Data records:
□ □ □ □ □
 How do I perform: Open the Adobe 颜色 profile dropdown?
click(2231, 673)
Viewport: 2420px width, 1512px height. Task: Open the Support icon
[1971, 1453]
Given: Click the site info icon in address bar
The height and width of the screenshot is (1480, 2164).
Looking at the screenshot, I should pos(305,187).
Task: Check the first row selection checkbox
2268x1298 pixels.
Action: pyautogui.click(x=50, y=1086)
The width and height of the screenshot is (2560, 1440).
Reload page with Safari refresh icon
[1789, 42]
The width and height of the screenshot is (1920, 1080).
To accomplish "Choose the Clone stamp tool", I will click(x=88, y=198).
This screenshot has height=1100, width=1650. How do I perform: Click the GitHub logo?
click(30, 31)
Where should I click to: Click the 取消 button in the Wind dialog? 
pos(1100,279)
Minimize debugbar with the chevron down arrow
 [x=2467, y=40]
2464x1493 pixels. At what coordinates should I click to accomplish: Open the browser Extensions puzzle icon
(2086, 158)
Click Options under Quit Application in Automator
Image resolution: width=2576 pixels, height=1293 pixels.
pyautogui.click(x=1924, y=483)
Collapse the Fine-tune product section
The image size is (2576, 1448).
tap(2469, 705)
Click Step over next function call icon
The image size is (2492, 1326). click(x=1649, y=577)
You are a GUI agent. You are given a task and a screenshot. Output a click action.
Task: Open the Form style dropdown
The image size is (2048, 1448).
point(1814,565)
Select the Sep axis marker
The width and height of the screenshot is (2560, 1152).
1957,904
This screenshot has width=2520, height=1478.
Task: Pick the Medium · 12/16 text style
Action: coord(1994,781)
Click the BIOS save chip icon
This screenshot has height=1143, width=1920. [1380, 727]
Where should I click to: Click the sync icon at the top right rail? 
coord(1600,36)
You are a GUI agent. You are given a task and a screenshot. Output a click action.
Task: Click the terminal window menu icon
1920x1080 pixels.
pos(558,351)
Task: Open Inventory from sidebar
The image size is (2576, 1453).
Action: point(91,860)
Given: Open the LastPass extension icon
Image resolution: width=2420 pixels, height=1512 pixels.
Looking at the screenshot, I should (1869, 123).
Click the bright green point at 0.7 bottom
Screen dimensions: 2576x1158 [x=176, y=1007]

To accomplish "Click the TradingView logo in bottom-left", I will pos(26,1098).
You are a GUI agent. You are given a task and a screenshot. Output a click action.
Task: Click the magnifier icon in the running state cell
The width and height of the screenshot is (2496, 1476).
□ □ □ □ □
• [Exercise] Each line above with the string "will" should be reported in full.

• [Output for this task]
To accomplish "Choose the Clone stamp tool", I will click(x=88, y=198).
To accomplish "Click the TradingView logo in bottom-left", I will pos(26,1098).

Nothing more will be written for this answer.